# Written problem
Copy out all the records with "lectern" swapped for "anvil" and everything else kept the same. Leave the pictures out.

# Provided data
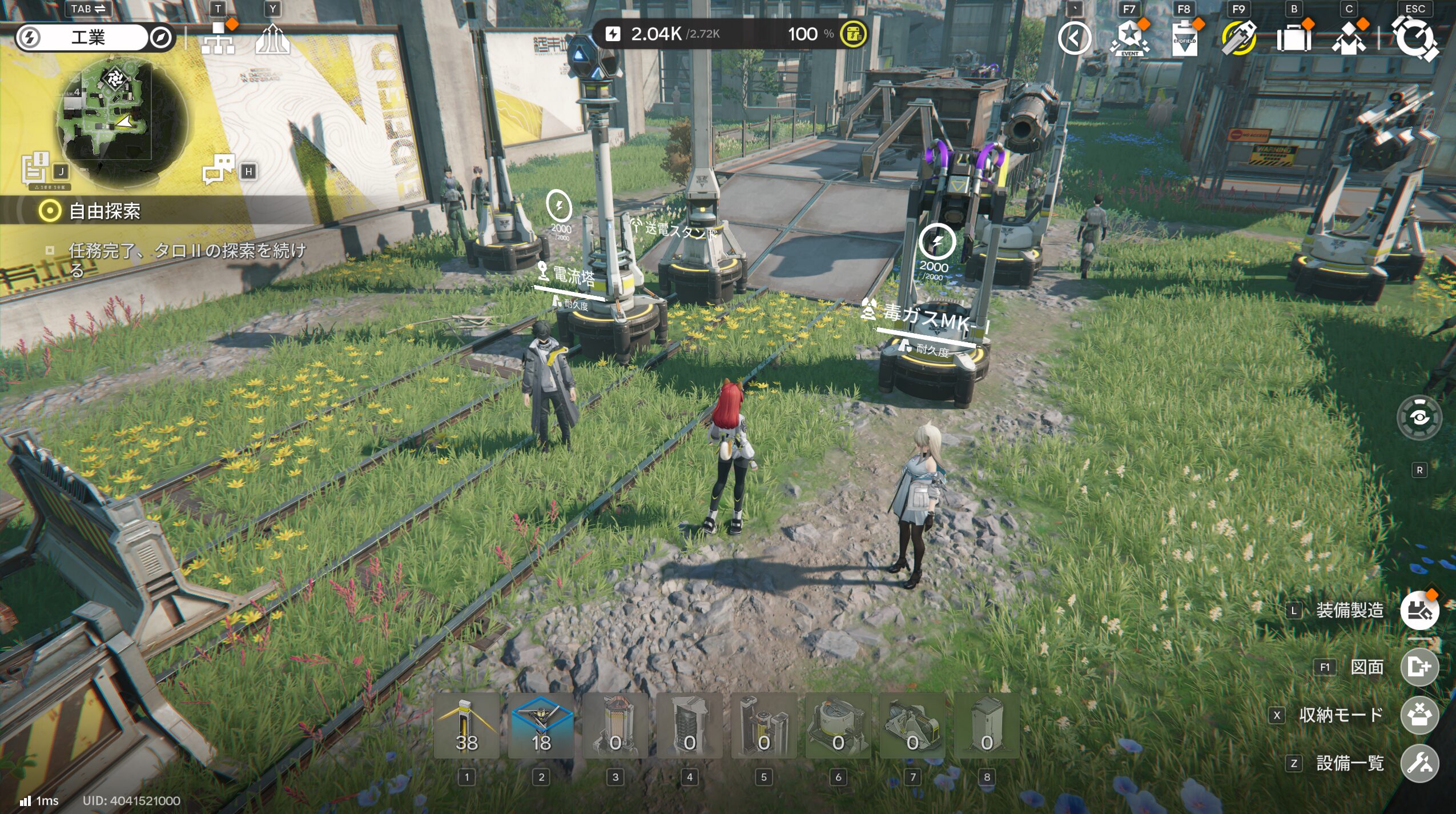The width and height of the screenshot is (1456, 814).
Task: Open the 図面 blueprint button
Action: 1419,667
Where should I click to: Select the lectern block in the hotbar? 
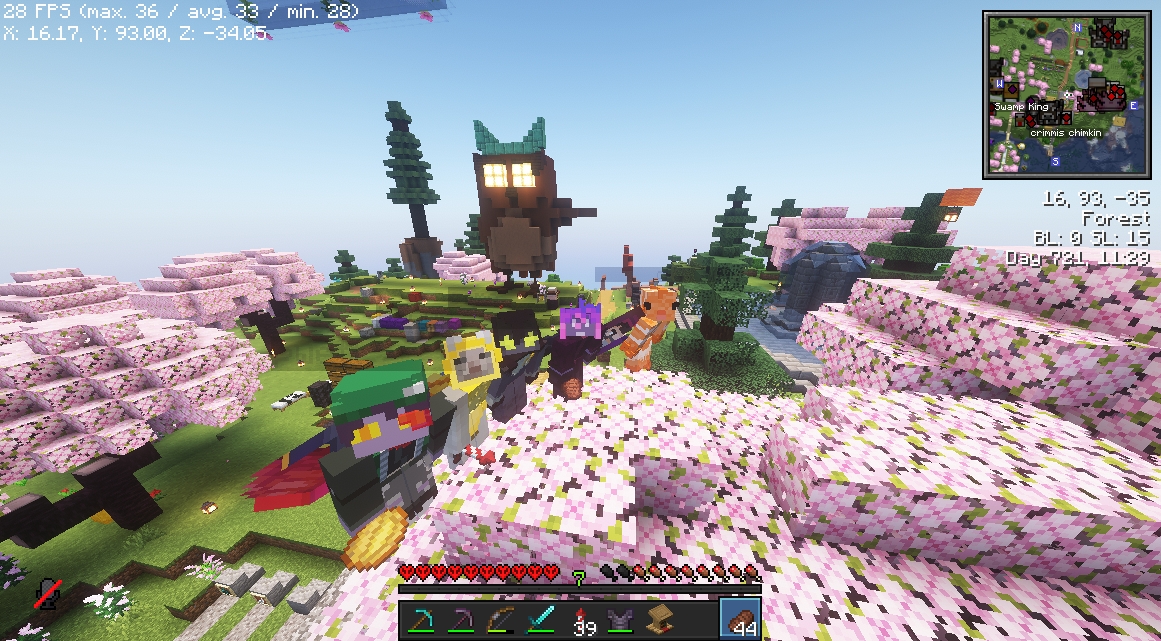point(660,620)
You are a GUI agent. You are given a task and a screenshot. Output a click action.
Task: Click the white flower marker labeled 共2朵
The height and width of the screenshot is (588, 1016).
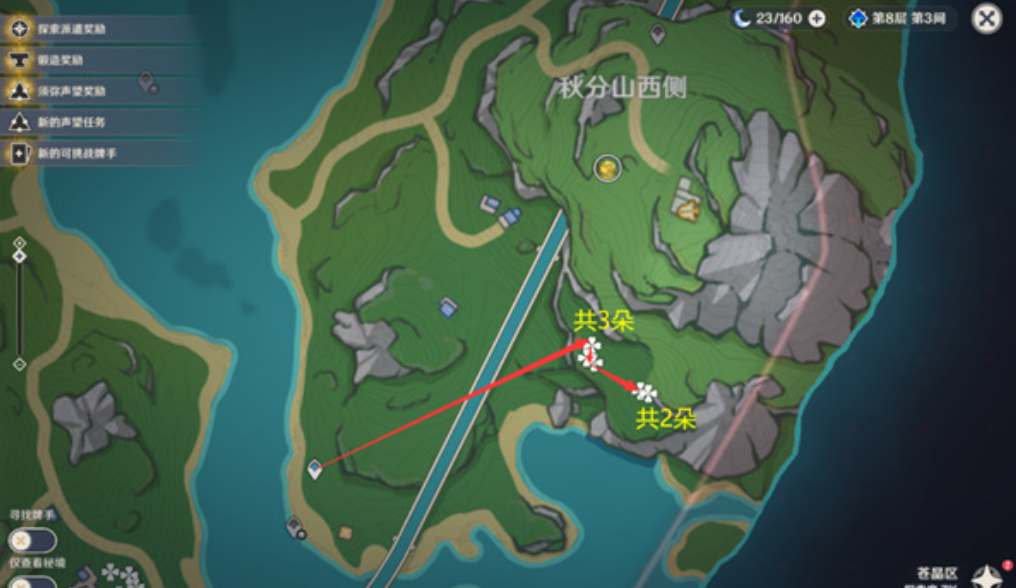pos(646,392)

# Output
The width and height of the screenshot is (1456, 814).
Task: Open the 図面 blueprint button
Action: 1419,667
Where should I click to: Select the anvil block in the hotbar? 
point(660,620)
You are a GUI agent. You are given a task and a screenshot. Output a click action.
Task: Click the white flower marker labeled 共2朵
The height and width of the screenshot is (588, 1016).
pos(646,392)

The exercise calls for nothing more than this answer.